> [Data provided]:
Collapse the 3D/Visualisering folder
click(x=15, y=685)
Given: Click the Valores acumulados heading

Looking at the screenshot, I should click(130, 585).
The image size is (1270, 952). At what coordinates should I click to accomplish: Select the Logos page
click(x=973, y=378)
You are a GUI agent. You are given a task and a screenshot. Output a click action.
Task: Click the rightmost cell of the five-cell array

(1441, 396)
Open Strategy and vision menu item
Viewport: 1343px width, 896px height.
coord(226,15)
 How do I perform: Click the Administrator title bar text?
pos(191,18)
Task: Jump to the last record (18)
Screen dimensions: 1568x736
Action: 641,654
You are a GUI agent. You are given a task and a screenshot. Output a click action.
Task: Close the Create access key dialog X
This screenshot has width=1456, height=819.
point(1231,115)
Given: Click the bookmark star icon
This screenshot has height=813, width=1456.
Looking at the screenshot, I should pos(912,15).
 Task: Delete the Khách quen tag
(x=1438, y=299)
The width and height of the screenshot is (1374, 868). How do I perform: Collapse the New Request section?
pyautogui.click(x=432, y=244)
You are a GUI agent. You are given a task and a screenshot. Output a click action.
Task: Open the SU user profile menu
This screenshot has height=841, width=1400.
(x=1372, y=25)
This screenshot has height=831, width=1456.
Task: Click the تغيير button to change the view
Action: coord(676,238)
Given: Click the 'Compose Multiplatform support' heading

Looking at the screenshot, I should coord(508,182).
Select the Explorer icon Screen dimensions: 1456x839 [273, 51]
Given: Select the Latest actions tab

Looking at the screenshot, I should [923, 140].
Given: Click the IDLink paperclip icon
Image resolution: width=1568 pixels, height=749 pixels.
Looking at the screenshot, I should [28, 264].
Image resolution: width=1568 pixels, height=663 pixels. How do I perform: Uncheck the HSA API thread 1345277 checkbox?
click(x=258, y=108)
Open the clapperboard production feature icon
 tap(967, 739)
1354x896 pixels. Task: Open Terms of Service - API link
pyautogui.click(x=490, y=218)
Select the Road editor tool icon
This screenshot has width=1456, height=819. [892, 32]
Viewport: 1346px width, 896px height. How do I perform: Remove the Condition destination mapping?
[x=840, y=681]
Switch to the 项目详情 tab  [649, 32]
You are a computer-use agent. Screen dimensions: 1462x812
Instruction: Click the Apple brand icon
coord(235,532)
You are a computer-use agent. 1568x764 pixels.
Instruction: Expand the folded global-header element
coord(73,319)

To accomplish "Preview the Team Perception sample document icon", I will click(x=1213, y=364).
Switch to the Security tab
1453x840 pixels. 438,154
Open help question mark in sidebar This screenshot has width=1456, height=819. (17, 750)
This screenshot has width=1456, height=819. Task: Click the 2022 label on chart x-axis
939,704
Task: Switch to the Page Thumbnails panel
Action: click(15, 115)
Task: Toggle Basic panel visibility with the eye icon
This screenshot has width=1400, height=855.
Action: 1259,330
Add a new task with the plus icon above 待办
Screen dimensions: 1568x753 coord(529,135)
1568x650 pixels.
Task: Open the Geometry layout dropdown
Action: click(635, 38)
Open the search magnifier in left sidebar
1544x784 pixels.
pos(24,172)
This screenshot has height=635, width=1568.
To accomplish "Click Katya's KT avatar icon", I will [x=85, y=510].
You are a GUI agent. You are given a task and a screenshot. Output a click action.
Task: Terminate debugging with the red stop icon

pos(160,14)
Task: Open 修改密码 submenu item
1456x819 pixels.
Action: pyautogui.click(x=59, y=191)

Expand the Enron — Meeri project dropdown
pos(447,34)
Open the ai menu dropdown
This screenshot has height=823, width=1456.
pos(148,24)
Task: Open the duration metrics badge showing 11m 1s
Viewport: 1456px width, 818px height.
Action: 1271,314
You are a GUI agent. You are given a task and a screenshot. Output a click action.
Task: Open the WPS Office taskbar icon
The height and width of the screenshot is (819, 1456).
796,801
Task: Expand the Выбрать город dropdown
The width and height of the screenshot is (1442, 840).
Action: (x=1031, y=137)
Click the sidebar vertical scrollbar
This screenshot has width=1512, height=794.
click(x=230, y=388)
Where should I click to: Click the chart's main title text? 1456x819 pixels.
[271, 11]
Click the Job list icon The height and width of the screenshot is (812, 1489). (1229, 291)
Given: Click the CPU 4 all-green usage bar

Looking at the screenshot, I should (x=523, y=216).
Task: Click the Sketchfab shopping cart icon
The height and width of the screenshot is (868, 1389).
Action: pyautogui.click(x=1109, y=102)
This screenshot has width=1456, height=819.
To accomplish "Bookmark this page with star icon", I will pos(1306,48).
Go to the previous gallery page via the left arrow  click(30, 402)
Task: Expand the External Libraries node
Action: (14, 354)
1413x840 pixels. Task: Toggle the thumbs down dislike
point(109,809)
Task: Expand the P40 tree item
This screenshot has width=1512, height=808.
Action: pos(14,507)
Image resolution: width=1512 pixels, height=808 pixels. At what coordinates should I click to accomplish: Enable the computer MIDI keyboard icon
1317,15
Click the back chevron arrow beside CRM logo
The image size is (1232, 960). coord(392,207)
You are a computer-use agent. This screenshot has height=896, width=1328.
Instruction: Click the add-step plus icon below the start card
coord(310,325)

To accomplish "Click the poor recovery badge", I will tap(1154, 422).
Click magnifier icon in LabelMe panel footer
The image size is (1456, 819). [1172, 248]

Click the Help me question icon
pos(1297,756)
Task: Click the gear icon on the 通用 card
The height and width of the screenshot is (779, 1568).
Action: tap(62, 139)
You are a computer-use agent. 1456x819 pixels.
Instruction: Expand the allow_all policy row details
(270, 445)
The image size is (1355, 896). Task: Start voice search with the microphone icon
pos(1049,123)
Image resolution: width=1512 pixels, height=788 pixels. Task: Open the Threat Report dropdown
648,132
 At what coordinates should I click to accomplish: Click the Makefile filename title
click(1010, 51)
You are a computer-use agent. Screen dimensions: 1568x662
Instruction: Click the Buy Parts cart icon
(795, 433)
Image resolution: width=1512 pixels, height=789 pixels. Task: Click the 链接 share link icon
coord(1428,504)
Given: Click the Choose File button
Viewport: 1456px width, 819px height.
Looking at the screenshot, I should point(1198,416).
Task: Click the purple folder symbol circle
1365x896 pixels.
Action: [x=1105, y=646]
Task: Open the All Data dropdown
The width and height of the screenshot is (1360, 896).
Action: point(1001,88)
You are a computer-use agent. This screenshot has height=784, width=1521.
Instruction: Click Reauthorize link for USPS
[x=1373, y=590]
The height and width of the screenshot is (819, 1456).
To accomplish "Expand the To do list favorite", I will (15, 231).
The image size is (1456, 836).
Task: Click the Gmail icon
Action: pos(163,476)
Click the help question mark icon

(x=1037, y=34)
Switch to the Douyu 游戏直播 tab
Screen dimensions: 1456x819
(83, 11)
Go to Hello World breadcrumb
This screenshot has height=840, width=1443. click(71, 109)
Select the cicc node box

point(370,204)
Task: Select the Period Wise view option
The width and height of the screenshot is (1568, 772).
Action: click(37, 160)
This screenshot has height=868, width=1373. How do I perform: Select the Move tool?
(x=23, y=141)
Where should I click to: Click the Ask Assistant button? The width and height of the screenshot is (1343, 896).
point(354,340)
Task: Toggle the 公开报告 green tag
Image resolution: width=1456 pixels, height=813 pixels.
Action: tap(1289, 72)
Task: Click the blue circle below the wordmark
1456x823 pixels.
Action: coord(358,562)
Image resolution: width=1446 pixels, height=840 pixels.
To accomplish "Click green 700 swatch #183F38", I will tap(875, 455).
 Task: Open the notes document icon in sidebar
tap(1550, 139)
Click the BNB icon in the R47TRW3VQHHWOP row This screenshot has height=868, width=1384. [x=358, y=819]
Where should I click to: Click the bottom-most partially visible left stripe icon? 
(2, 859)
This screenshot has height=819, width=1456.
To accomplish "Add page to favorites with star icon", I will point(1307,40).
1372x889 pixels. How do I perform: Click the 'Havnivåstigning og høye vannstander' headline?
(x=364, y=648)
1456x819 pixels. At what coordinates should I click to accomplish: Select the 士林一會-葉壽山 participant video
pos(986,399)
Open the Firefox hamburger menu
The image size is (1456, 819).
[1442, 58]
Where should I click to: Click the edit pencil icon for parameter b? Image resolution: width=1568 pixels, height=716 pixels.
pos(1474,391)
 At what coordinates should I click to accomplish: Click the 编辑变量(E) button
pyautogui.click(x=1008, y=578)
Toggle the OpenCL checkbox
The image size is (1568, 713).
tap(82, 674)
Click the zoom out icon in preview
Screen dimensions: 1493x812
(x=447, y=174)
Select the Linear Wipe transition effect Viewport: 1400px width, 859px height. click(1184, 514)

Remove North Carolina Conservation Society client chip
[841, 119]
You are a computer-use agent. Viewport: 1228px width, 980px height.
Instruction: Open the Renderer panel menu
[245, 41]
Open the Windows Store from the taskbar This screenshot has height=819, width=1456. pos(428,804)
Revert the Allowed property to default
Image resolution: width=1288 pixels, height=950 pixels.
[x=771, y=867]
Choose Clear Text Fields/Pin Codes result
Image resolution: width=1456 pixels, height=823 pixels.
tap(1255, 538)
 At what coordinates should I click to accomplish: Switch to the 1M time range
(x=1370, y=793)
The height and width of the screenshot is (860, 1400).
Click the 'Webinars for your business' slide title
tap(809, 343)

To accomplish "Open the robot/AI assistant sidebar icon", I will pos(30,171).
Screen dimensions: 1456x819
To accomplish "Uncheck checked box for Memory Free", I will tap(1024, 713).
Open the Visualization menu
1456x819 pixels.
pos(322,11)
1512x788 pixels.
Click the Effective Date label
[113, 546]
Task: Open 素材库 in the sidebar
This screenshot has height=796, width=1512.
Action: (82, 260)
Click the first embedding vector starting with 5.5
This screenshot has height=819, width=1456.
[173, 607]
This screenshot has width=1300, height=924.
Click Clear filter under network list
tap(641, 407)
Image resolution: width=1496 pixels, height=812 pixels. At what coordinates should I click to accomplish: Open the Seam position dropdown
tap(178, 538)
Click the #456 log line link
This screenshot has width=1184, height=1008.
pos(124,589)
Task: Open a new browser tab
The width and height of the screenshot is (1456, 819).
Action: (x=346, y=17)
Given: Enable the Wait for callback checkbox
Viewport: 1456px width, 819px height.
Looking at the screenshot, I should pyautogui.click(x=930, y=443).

> [Exercise prompt]: Your answer should consist of the lines from the line with "Select the Explorer" to the line with "Open help question" above, repeated exactly, both ends included.

> [Written reply]:
Select the Explorer icon Screen dimensions: 1456x839 [273, 51]
Given: Select the Latest actions tab

Looking at the screenshot, I should [923, 140].
Given: Click the IDLink paperclip icon
Image resolution: width=1568 pixels, height=749 pixels.
Looking at the screenshot, I should [28, 264].
Image resolution: width=1568 pixels, height=663 pixels. How do I perform: Uncheck the HSA API thread 1345277 checkbox?
click(x=258, y=108)
Open the clapperboard production feature icon
 tap(967, 739)
1354x896 pixels. Task: Open Terms of Service - API link
pyautogui.click(x=490, y=218)
Select the Road editor tool icon
This screenshot has width=1456, height=819. [892, 32]
Viewport: 1346px width, 896px height. How do I perform: Remove the Condition destination mapping?
[x=840, y=681]
Switch to the 项目详情 tab  [649, 32]
You are a computer-use agent. Screen dimensions: 1462x812
Instruction: Click the Apple brand icon
coord(235,532)
You are a computer-use agent. 1568x764 pixels.
Instruction: Expand the folded global-header element
coord(73,319)

To accomplish "Preview the Team Perception sample document icon", I will click(x=1213, y=364).
Switch to the Security tab
1453x840 pixels. 438,154
Open help question mark in sidebar This screenshot has width=1456, height=819. (17, 750)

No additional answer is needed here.